Mainstream media reports boiled all this down to – glyphosate causes autism. But there are numerous caveats with this study, and they add up to the fact that we cannot conclude much from this data. The first thing I noticed was that the odds ratios were pretty tiny, so the effect size here is relatively small. Given that this is a population-based observational study, that means that there are many potential confounding factors. The authors try to control for the obvious ones they can think of, but it’s impossible to think of them all. Also, the smaller the effect size, the more subtle the confounding factor and the harder it is to control for.
However – there is a bigger problem which brings the statistical results themselves into question. When looking at the data another question that quickly came to mind was – how many different comparisons did they actually make? Well, the first response to the study published by The BMJ had the answer. John Tucker, PhD noted:
In a textbook example of multiple hypothesis testing , the authors examined the effects of estimated exposure to 11 different pesticides during 3 different developmental periods against two different adverse developmental outcomes. From among the 66 evaluated endpoints, they conclude that prenatal exposure to 6 of these pesticides is associated with 10-20% increases in risk of autism disorder, and that prenatal exposure to a partially overlapping list (3 of 6) is associated with autism disorder with intellectual disability.
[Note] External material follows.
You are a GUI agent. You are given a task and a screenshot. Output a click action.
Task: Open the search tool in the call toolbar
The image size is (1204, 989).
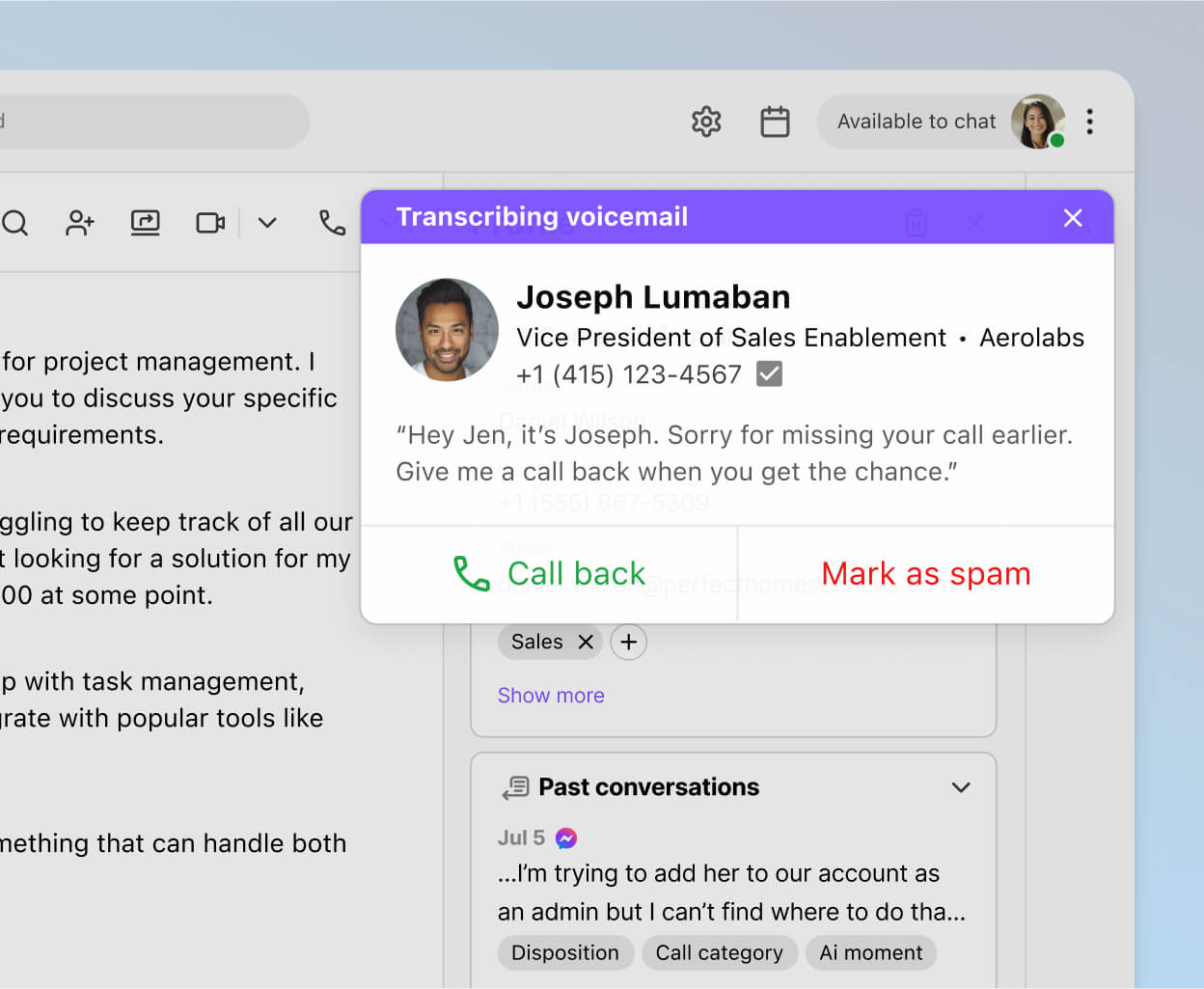pos(15,223)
This is one of the “researcher degrees of freedom” that Simmons et. al. warned about in their seminal paper. This is also extremely common in scientific papers – researchers look at lots of data from many different angles until they find something interesting, and then publish that. This is OK if you are just generating hypotheses in a preliminary study, but the data actually means nothing until you confirm the results with fresh data. In fact, there is increasingly a call for researchers to more routinely do just that. Don’t bother publishing until you have done an “internal replication”. Otherwise, we just flood the scientific literature with false positives from mining data for any coincidental correlations.
So in the end we have a paper that used multiple comparisons to find very small effect sizes, which is highly likely to be a spurious finding that will not replicate. But it doesn’t matter, because the ideologues have already seized upon this paper as vindication for the evils of glyphosate and even GMOs (even though this has nothing to do with GMOs). Explaining why the results are likely not reliable mostly causes people’s eyes to glaze over. (People have told me that as soon as I mention p-values they tune out.)
Clearly these statistical issues need to be sorted out by scientists and statisticians, and not the public at large or even the media. At least the problem is recognized and being discussed, and potential solutions being offered. Clearly the institutions of science need to take a thorough look at the whole issue of p-values and statistical significance and how they are used and reported in research.